Black Swan

Director: Darren Aronofsky
Starring: Natalie Portman
Runtime: 108 mins
Rating: ****
Black Swan sees Natalie Portman make a career defining performance as Nina, a twenty-something ballerina who pushes her body to its limits for the lead role in her company’s production of Swan Lake. The somewhat frigid and innocent Nina can fulfil the role of the virginal white swan with ease, but is faced with a formidable task in adapting herself to be the lusty, vengeful black swan. As in David Lynch’s Inland Empire the world of performance seeps into the real world posing problems for Nina’s mental health.

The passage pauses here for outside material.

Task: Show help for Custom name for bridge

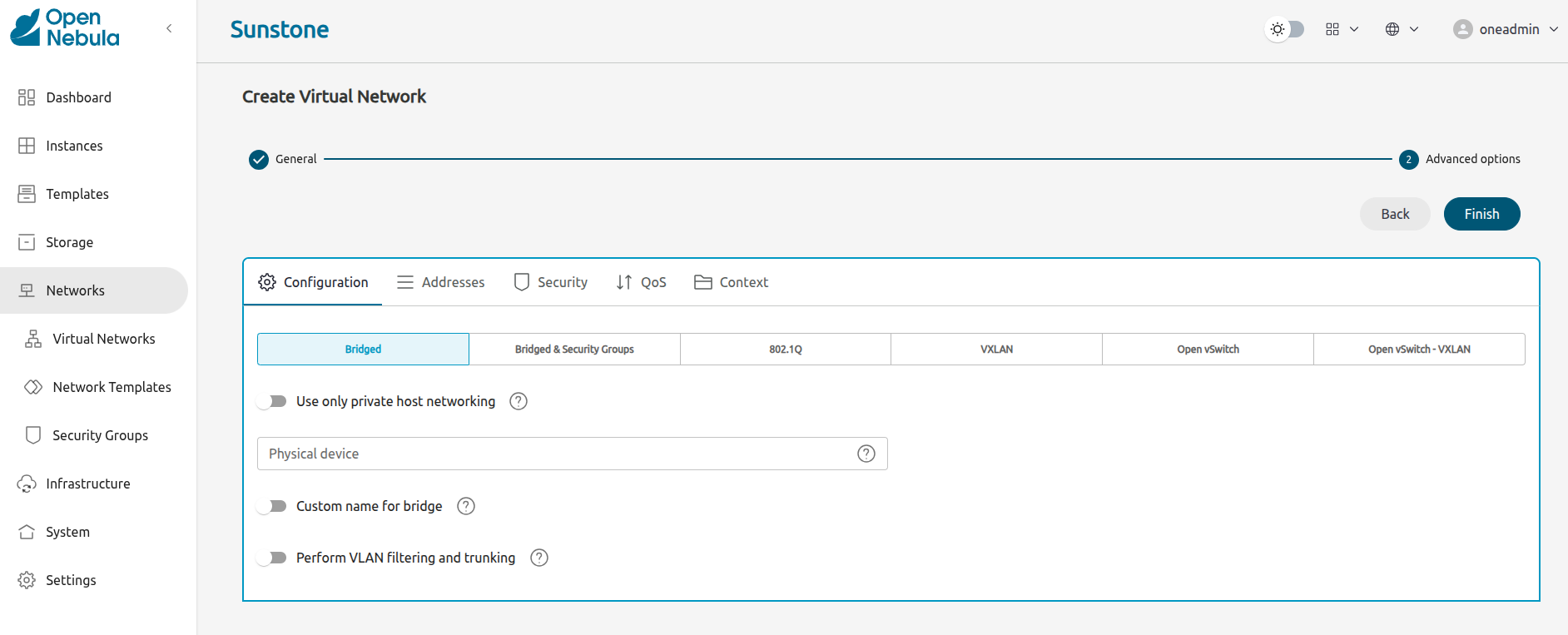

As pressure mounts, the atmosphere turns psychologically claustrophobic; the viewer feels a vertiginous sense of entrapment through the movie’s paranoid and hallucinatory nature. A brooding feeling pervades it in its entirety, which doesn’t lift until the movie’s scintillating climax.
Natalie Portman’s challenging role is acted with conviction and empathy in an Oscar-worthy performance. The dance pieces and the film as a spectacle in general is sure to make it a crowd-pleaser, and its thriller style is bound to interest even the most sceptical of viewers.
This is a movie which will have you gripped from the start, up until its dizzying finale. It is almost perfectly paced, and our interest is held throughout. We are granted complete immersion into the stylised monochrome world which Aronofsky weaves.
Although this is a great piece of cinema, its execution is somewhat heavy handed. In dancing terms it is more flamboyant and self-evident than the subtle art of ballet. Black Swan is a film which will hold your hand throughout, and for many this will not be a problem. However, any ambiguities, that may in other movies be left to the viewer to resolve are spelled out to us, for ease of consumption.
This is, however, pedantic. It is otherwise a stylish, genre-bending movie. Set in a highly engaging meta-fictional context, it is as much ballet themed melodrama as an exploration of identity. But perhaps most palpably, it is a journey into the dark realms of human consciousness.